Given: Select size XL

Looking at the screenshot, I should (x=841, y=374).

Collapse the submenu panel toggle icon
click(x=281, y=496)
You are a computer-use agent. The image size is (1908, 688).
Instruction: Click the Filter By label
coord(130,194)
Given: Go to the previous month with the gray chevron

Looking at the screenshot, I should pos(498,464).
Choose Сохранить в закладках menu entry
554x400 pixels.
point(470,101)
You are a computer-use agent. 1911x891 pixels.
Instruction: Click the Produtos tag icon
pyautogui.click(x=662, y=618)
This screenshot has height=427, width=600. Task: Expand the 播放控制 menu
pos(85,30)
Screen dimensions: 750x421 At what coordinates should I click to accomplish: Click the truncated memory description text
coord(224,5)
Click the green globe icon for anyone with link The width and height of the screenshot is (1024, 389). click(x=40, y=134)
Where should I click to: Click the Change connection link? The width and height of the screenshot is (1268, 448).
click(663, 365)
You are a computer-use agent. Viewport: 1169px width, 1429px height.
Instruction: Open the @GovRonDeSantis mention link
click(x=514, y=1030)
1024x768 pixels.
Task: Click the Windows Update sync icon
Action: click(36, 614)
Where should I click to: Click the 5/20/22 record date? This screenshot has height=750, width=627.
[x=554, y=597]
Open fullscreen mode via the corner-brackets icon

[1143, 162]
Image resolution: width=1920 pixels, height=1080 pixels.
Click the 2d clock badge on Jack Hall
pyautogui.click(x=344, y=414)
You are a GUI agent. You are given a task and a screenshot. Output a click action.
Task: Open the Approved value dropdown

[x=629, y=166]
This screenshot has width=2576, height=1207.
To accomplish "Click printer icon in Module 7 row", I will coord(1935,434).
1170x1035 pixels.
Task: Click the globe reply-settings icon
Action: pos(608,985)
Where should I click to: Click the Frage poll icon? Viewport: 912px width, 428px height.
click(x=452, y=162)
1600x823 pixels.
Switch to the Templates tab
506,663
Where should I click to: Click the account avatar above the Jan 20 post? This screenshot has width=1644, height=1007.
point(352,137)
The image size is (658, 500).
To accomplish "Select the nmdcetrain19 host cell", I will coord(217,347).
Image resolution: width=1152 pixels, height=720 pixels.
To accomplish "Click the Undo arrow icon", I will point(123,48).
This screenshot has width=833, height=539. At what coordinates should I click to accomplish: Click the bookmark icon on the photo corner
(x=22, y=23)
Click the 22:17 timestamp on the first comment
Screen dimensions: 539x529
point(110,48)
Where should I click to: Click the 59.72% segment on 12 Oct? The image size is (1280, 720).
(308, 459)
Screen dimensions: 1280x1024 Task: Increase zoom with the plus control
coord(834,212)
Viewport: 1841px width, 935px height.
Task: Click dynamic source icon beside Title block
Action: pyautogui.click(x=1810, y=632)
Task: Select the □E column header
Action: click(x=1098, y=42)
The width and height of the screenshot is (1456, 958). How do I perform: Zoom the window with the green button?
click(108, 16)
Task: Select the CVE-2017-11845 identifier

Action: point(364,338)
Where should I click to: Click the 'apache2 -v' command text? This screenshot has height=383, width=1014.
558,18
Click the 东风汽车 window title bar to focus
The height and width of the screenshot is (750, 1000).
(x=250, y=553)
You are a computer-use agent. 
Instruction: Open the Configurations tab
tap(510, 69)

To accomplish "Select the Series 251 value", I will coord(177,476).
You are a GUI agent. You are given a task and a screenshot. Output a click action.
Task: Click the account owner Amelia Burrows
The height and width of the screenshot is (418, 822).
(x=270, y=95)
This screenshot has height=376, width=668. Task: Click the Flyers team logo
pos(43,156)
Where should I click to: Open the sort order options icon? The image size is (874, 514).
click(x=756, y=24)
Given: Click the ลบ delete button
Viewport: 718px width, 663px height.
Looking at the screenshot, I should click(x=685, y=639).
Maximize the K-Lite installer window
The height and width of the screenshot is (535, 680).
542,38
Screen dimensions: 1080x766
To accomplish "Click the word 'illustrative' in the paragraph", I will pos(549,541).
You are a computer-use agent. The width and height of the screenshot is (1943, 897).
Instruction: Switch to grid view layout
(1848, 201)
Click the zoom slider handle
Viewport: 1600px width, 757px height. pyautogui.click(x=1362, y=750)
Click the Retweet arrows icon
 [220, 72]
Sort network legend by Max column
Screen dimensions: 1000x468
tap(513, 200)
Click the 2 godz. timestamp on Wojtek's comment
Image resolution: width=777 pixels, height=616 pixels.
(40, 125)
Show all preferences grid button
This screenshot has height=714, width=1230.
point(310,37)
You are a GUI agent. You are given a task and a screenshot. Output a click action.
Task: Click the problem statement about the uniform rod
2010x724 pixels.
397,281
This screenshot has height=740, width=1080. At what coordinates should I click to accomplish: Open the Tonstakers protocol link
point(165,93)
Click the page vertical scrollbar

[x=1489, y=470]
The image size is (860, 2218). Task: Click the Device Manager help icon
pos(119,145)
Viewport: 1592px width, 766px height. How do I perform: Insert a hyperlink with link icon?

» Description of the task
Copy out, from the listing above, every line that contains the word "comment".

» Task response
Click the 22:17 timestamp on the first comment
Click the 2 godz. timestamp on Wojtek's comment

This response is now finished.